Memory Architecture: ngx_pool_t

Nginx's approach to memory allocation is one of the less-discussed but more consequential aspects of its performance profile. Rather than calling malloc() for each small allocation and tracking individual free operations, Nginx uses a pool-based allocator implemented in ngx_palloc.c. The type is ngx_pool_t, and pools are created with a specific lifetime in mind.

There are three main pool scopes. The cycle pool (cycle->pool) lives for the entire lifetime of a configuration and is freed only on reload. The connection pool (c->pool) is created when a TCP connection is accepted and destroyed when it closes -- it holds state that persists across multiple HTTP requests on a keepalive connection. The request pool (r->pool) is created when an HTTP request begins and destroyed when the response is complete -- it is the pool from which modules allocate headers, parsed URI data, upstream buffers, and temporary state.

pool lifecycle -- conceptual

/* Pools created by the Nginx core at specific lifecycle points */

/* Created once per configuration load; freed on nginx -s reload */
ngx_create_pool(NGX_CYCLE_POOL_SIZE, log)  // → cycle->pool

/* Created per accepted TCP connection; freed on connection close */
ngx_create_pool(sizeof(ngx_connection_t), log)  // → c->pool

/* Created per HTTP request; freed when request finalizes */
ngx_create_pool(sizeof(ngx_http_request_t), log)  // → r->pool

/* Module code allocates from request pool -- no manual free needed */
ngx_palloc(r->pool, sizeof(my_module_ctx_t));

The pool allocator works by maintaining a linked list of fixed-size memory blocks. When you call ngx_palloc(pool, size), it checks whether the current block has enough remaining space. If so, it advances a pointer by size bytes and returns the old pointer address -- this is effectively O(1). If not, a new block is allocated from the system heap and appended to the list. Allocations larger than NGX_MAX_ALLOC_FROM_POOL bypass the pool's internal blocks and go directly to malloc(), with the returned pointer tracked in a separate large list for cleanup at pool destruction time. As the Nginx source header documents: NGX_MAX_ALLOC_FROM_POOL is defined as (ngx_pagesize - 1), which is 4095 bytes on x86 with a standard 4KB page size, but the value is derived from the system's actual page size at runtime and may differ on systems configured with larger pages.

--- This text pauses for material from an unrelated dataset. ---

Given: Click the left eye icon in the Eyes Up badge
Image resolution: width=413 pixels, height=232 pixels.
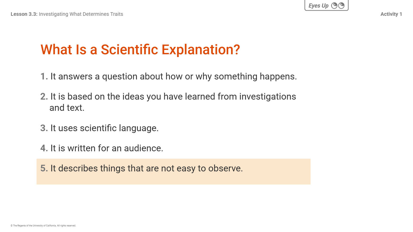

The important property of this design is that there are almost no individual free calls. When a request pool is destroyed -- when ngx_http_finalize_request() runs -- the entire pool is deallocated in a single operation by walking the block list and freeing each block. This eliminates memory fragmentation within a request's lifetime, avoids per-allocation overhead, and makes the allocator extremely cache-friendly. The cost is that memory allocated in a smaller-scoped pool cannot outlive that pool; if you need data to survive beyond the request, you must allocate it from the connection pool or a shared memory zone.

Note

Shared memory zones -- created by directives like limit_req_zone, proxy_cache_path, and ssl_session_cache -- use a different allocator entirely: ngx_slab_pool_t. Slab pools divide the shared zone into pages and allocate fixed-power-of-two size classes within each page, using a bitmask to track free slots. Access is protected by a mutex (ngx_shmtx_t) since all worker processes share the same memory region. This is the mechanism that allows Nginx's rate limiting state, cache metadata, and SSL session cache to be coherent across workers without any inter-process message passing.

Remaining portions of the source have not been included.